I presume that there's some structure or ground condition reason for it? Does anyone know of any other similar (or shorter!) examples?

(This may have been covered in a previous thread but I couldn't find it in a search)
 
Sponsor Post - registered members do not see these adverts; click here to register, or click here to log in
R

RailUK Forums

Taunton

Established Member
Joined
1 Aug 2013
Messages
6,691
The ECML flat crossing at Newark seems to only be restricted across the crossing itself, brakes seem released just as you get to it and then full power again as soon as clear.
 

LNW-GW Joint

Veteran Member
Joined
22 Feb 2011
Messages
16,217
Location
Mold, Clwyd
There are quite a few locations (like level crossings) where speed restrictions apply for the few yards over the crossing.
Also there's an odd situation on the Cambrian network (ETCS) where there are numerous very short restrictions (over culverts?) which I believe only apply in some sort of degraded signalling mode (speeds posted in km/h).
I remember a 20mph PSR near Craven Arms which applied only to loco-hauled services, over a problematic bridge.
The DMU limit was unchanged (75mph or so), so for passenger trains it only applied to "Gerald", the WG LHCS train. The PSR signs have gone now, as there's no differential.
Between Gobowen and Shrewsbury the line speed has recently gone up to 90mph.
Except for a short stretch where there are 2 level crossings in a short distance (quarter-mile-ish), which is limited to the old 70mph.
Then there's the notorious 60mph at Astley on the Chat Moss line, which interrupts 75mph to the east and 90mph to the west, over just a few hundred yards.
 
Last edited:

Darandio

Established Member
Joined
24 Feb 2007
Messages
9,867
Location
Redcar
I'd imagine there are numerous ones all over the country related to various structures and culverts, certainly where there are differential speeds.
 

Polarbear

Established Member
Joined
24 May 2008
Messages
1,690
Location
Birkenhead
On the Crewe - Chester line, there's a 65mph restriction westbound, on the approach to Beeston Castle, dropping from 90mph. Steps up to 75mph past the box & 90mph from there to the outskirts of Chester.
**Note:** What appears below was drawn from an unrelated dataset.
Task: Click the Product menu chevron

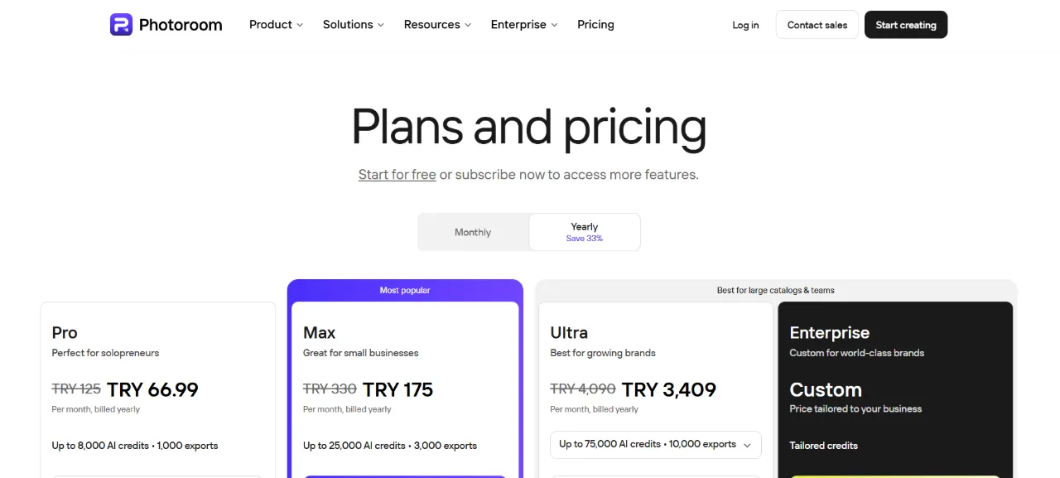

Not sure how long the 65mph limit is, but it can't be more than a mile along a 21 mile section of line at largely 90mph?
 

sjm77

Member
Joined
8 Jan 2020
Messages
101
Location
Manchester
There is a very short gap in the 90 mph SP differentials approaching Weaverthorpe LC on the down York - Scarborough line. When I used to travel the line regularly it appeared that this is purely to pass the Weaverthorpe distant signal which presumably is not 'distant' enough to allow a safe stop in all conditions from 90 mph + any required safety overlap. It's a moot point if only 185s and C68+MkIV use the line but in the days of 158s I often wondered if drivers slowed down if they could already see the Distant signal had cleared as they approached the speed restriction!
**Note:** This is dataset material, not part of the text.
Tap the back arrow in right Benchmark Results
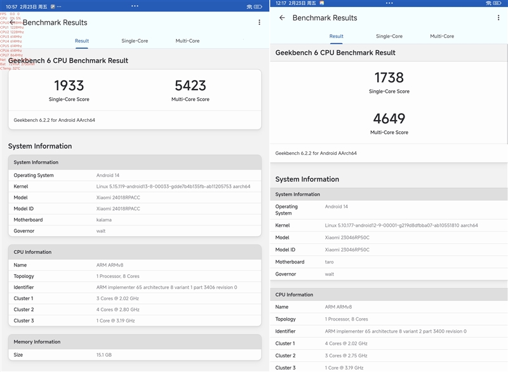 (282, 18)
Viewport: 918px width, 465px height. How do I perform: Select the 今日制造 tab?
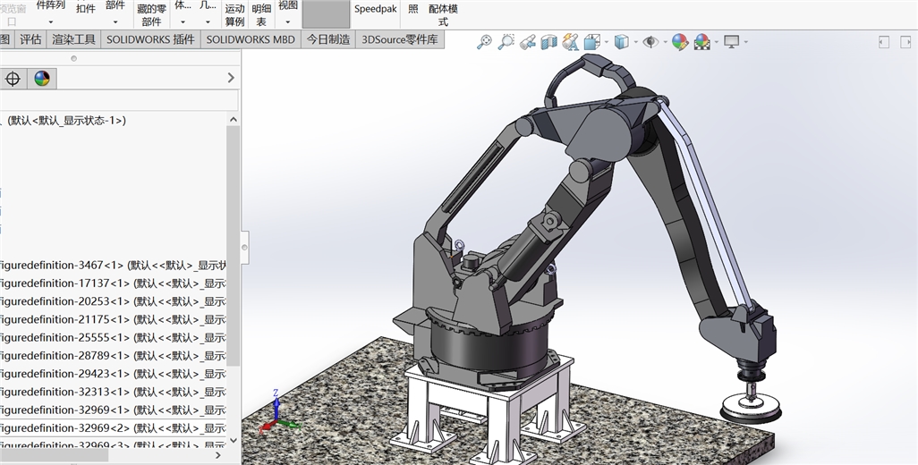pyautogui.click(x=327, y=39)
Of course the other peculiarity is the fact that the crossing is called Weaverthorpe which is 5 miles away and not Sherburn which is only half a mile away!

PSR.PNG
 

Ianno87

Veteran Member
Joined
3 May 2015
Messages
15,199
A level crossing north of Roydon has a 55mph restriction just across the level crossing only.
 

yorkie

Forum Staff
Staff Member
Administrator
Joined
6 Jun 2005
Messages
55,806
Location
Yorkshire
Of course the other peculiarity is the fact that the crossing is called Weaverthorpe which is 5 miles away and not Sherburn which is only half a mile away!
Probably to avoid confusion with Sherburn-in-Elmet. I had no idea there was anywhere else in the region called Sherburn.
 

edwin_m

Veteran Member
Joined
21 Apr 2013
Messages
21,796
Location
Nottingham
There used to be a restriction at Matlock Bath for the width of the foot crossing. Not sure if it's still there.

Restrictions at open crossings apply (possibly not always) only to the front of the train, unlike others where the driver can't accelerate until the rear of the train is clear of the restriction. That makes them shorter in some sense.
 

Bald Rick

Veteran Member
Joined
28 Sep 2010
Messages
20,298
Officially, the shortest speed restriction you can have is for 1chain, as per the OP. This is so it can be marked in the official publications. The example in the OP is clearly for the bridge at that point.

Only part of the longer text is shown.